**SET PROBLEM:** List every place name that appears in the Norris excerpt below.

The McLaren driver previously claimed he would not have won the title last season even if he had driven perfectly. However he has now conceded he had a realistic chance of beating Verstappen.

“It was within reach,” said Norris in an interview at the World Economic Forum in Davos, Switzerland. “This year I need to fix a few things, work on some things and come back stronger and that’s what I’m ready to do.”

Norris won more races than any driver besides Verstappen last year. His victory in the season finale at Yas Marina last month secured the constructors’ championship for McLaren. He said he’s keen to repeat the feat this year but also wants the “selfish” triumph of winning the drivers’ title.

Max Verstappen, Lando Norris, Red Bull Ring, 2024
Analysis: Norris’s 12 errors which cost him far more than his deficit to Verstappen
“I think one thing we’ve realised as a team is now we’re there we want to make it easy for ourselves,” said Norris “We want to keep going so that we can win easily these races and not have them as difficult as they were last year.

**EXCERPTED DATA:**

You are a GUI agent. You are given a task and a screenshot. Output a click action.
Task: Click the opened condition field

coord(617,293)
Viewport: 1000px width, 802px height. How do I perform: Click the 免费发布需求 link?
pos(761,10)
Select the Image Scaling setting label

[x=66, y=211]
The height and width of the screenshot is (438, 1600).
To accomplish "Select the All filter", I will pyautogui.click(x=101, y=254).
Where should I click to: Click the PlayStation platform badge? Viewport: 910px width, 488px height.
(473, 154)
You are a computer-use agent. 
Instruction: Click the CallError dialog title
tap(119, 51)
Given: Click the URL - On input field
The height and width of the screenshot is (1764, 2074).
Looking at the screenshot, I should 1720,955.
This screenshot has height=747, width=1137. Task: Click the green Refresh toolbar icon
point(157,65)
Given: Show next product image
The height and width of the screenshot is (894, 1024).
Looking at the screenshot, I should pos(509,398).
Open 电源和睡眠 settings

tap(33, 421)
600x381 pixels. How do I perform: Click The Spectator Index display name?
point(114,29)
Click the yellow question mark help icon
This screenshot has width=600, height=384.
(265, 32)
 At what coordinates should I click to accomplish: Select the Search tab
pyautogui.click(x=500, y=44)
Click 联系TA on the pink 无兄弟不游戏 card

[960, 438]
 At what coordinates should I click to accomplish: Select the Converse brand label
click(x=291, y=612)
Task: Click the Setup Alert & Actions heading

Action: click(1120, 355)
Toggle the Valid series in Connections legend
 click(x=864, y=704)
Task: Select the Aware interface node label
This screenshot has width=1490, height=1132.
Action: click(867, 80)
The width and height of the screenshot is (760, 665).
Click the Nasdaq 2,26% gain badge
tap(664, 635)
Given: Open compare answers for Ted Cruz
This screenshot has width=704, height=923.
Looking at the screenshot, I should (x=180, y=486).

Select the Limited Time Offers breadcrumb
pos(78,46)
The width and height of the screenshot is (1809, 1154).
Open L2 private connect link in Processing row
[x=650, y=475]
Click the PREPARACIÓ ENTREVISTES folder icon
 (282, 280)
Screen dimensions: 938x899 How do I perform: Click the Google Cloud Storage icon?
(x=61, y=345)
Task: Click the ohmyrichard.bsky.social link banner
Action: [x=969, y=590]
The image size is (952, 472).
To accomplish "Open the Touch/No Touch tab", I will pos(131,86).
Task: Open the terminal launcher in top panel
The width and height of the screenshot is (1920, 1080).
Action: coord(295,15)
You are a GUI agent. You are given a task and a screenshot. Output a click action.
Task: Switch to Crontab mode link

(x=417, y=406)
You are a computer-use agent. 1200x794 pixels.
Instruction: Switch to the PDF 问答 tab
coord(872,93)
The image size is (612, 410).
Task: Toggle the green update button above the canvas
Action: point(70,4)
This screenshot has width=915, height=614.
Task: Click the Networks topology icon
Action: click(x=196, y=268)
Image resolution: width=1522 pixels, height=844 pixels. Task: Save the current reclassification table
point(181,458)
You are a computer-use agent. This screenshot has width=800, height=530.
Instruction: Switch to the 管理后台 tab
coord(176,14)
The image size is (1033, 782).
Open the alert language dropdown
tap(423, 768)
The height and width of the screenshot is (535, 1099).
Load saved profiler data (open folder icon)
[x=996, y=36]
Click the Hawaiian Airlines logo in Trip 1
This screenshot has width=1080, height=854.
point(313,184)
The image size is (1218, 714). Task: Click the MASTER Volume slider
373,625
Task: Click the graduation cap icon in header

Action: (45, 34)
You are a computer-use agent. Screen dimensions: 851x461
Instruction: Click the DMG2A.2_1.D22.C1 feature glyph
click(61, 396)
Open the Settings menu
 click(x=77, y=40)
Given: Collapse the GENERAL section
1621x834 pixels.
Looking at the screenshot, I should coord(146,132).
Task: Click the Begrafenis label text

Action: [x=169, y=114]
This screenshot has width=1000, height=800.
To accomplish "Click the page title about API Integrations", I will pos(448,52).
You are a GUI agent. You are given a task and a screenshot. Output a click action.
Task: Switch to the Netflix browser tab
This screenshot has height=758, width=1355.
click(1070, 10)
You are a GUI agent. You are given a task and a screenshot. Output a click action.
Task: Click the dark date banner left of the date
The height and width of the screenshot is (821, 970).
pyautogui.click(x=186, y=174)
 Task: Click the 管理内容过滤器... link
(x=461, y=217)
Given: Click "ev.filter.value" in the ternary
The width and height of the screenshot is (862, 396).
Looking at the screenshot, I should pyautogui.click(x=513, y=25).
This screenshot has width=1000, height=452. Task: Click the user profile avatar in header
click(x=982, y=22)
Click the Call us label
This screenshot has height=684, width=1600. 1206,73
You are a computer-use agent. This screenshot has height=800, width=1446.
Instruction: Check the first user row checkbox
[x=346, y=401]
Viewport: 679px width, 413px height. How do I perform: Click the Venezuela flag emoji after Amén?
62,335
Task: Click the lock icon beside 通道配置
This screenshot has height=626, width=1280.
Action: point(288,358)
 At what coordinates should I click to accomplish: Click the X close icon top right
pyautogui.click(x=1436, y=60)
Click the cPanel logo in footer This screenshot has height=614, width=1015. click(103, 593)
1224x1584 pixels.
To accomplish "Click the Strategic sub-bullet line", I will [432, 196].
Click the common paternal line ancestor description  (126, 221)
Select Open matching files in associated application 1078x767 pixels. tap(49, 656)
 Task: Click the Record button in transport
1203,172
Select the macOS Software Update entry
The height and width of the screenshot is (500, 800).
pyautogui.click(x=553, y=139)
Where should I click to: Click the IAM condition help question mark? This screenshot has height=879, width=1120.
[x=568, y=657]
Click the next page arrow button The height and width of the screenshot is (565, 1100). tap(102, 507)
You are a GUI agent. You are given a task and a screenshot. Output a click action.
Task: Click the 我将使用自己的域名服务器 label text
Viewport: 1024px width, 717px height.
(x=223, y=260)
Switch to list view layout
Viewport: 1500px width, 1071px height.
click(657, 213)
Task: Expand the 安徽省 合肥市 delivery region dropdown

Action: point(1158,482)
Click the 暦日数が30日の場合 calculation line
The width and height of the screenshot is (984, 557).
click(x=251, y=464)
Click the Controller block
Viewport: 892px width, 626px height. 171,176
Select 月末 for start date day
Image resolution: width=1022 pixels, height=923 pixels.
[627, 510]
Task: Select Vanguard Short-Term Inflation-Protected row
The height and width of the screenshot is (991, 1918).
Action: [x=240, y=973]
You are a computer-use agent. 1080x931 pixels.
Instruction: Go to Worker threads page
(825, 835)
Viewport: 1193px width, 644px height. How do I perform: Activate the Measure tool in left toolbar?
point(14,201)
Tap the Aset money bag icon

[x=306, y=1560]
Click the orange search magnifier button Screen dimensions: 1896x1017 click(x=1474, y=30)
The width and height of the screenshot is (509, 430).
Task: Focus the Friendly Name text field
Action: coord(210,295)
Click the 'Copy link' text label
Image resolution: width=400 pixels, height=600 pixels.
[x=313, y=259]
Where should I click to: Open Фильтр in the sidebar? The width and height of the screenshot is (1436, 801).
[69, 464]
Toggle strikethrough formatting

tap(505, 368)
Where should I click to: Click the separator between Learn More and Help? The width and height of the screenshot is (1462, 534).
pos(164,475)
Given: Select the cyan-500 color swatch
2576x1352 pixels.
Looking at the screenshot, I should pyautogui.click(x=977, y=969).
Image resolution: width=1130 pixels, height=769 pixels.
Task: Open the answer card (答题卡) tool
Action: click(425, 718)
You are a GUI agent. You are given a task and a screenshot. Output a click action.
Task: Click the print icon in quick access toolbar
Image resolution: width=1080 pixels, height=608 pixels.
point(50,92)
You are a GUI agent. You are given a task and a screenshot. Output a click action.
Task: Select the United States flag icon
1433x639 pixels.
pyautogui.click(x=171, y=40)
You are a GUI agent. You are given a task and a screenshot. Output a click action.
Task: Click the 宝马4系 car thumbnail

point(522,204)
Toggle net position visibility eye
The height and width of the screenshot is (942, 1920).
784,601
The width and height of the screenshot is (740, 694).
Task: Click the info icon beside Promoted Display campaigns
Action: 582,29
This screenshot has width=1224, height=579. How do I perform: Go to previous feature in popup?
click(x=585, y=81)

**ANSWER FOR THIS EXERCISE:** Davos, Switzerland, Yas Marina, Red Bull Ring